Please state how many lines of the records hold the string "screenshot", giving nothing but the number.

[Excerpts from a dataset]

########################################

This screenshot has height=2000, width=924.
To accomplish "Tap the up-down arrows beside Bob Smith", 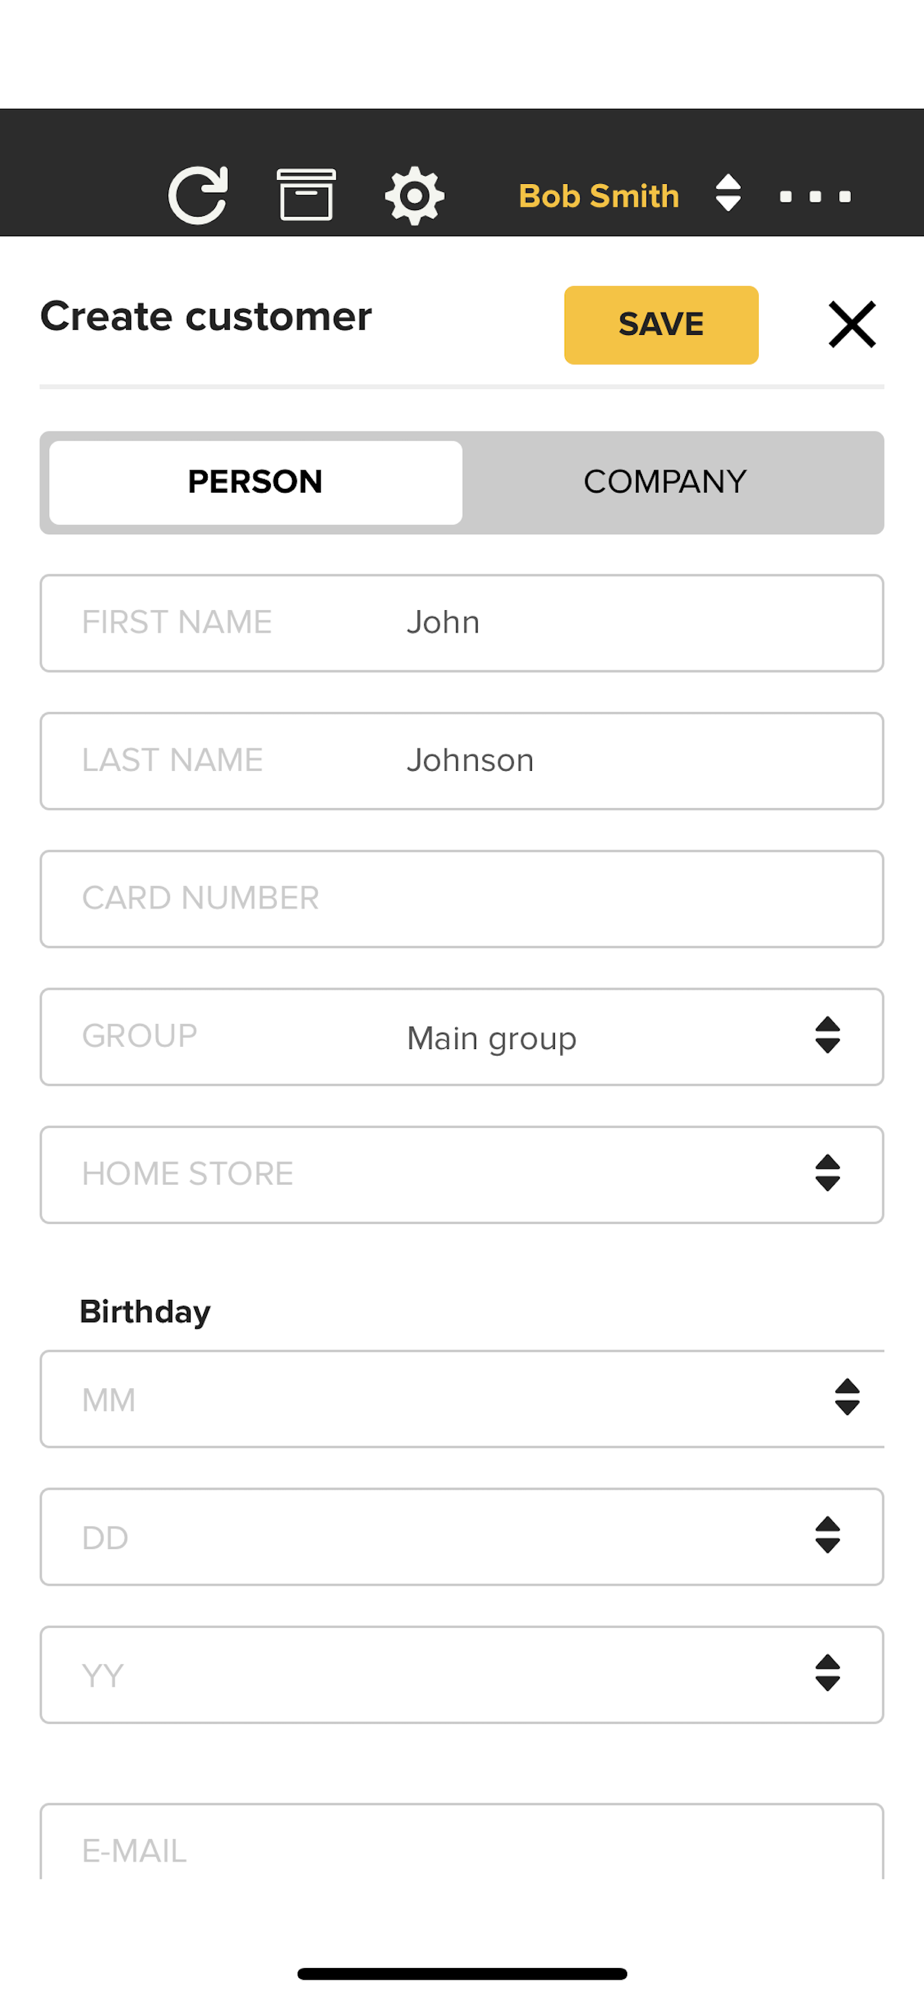I will point(728,193).
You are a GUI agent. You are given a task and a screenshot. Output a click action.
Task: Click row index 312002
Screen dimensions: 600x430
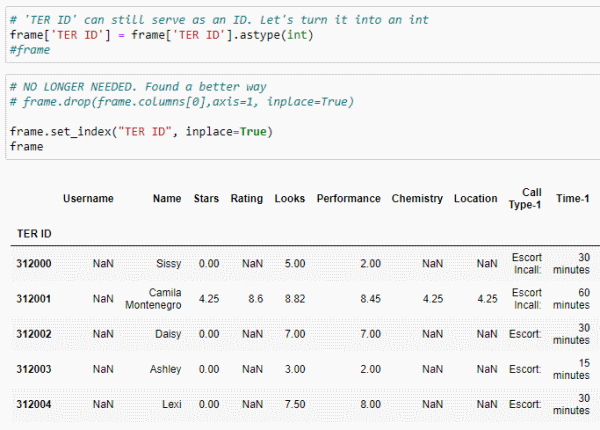tap(34, 334)
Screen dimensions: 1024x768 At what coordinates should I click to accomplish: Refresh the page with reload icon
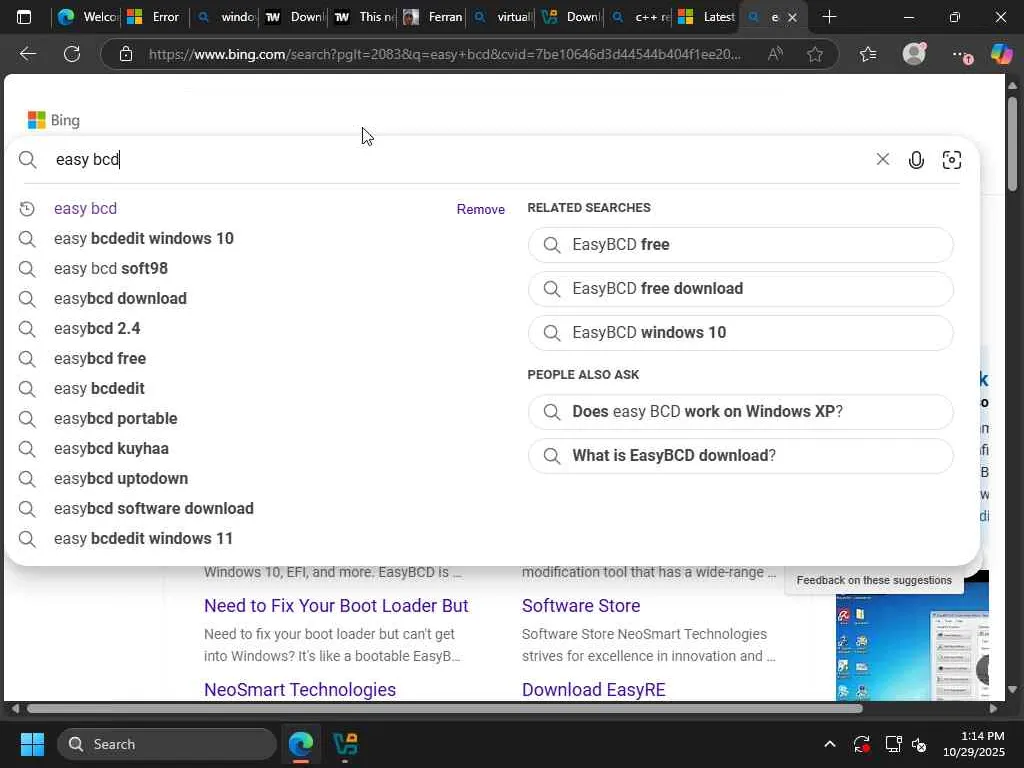click(x=72, y=54)
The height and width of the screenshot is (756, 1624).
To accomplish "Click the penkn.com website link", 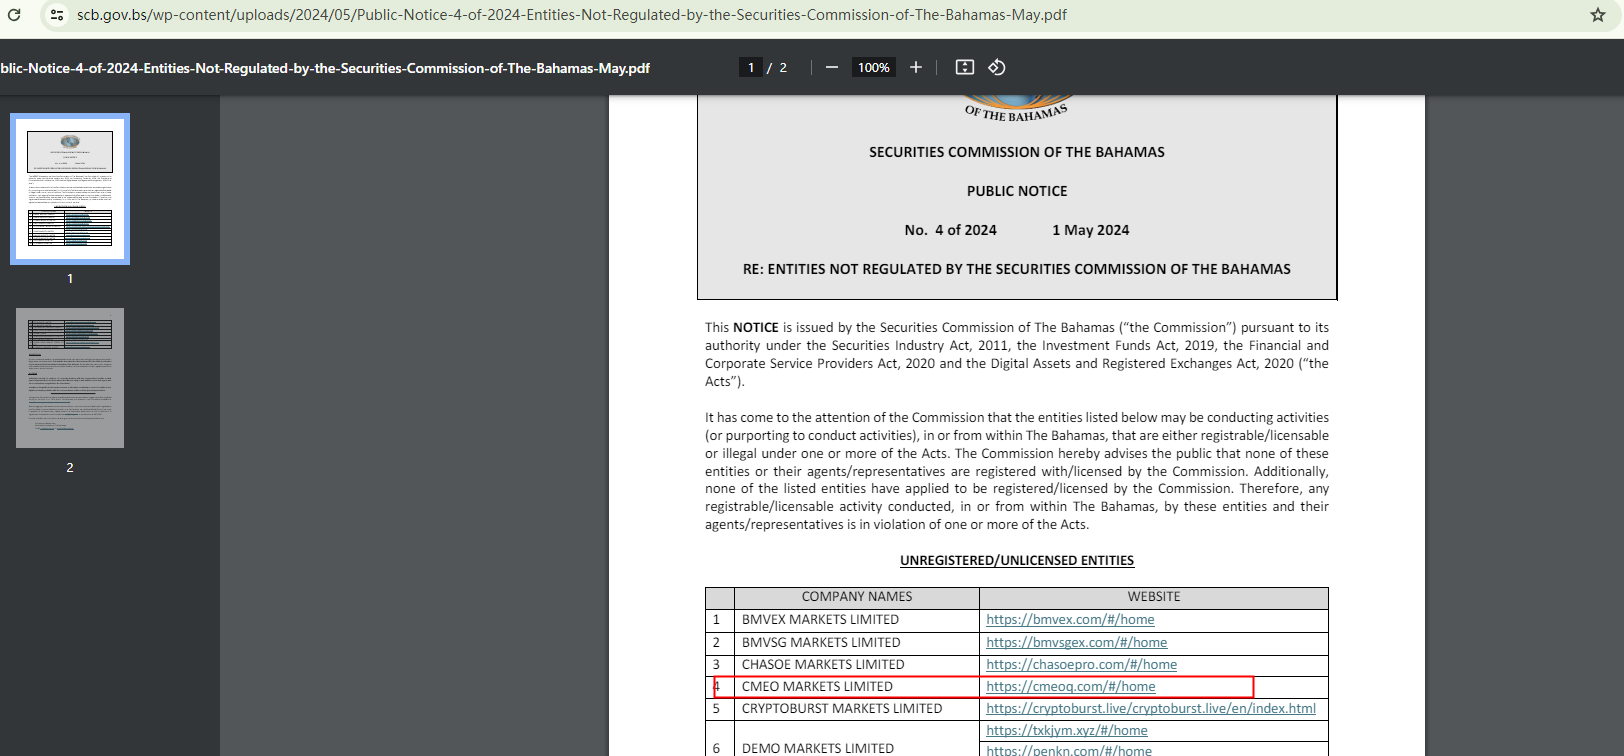I will pyautogui.click(x=1068, y=750).
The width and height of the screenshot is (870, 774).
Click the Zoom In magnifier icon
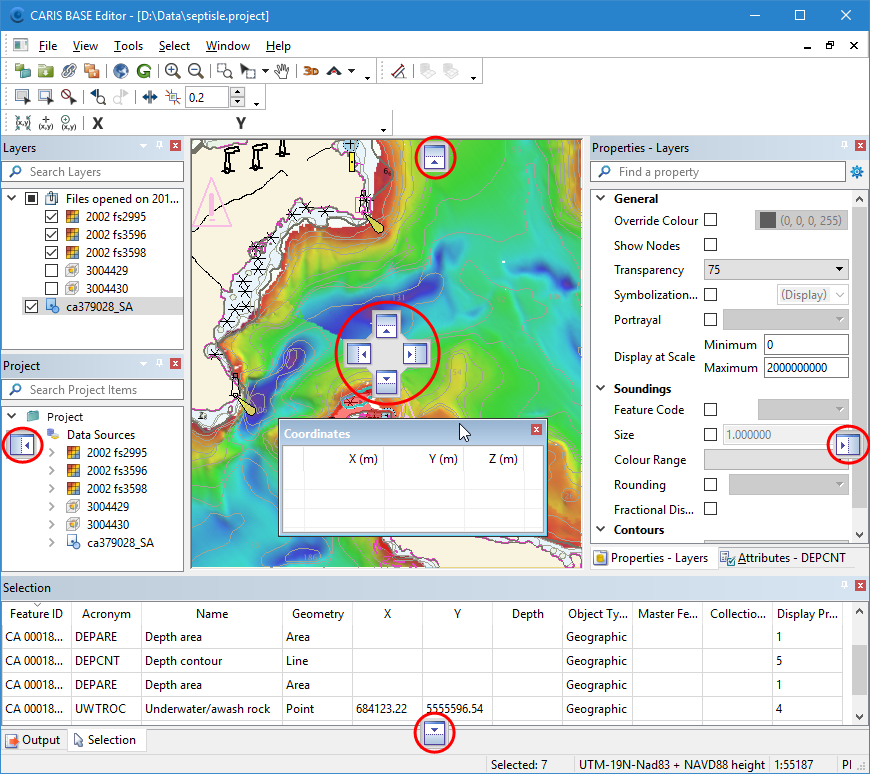(x=173, y=71)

########################################

REPLY:
4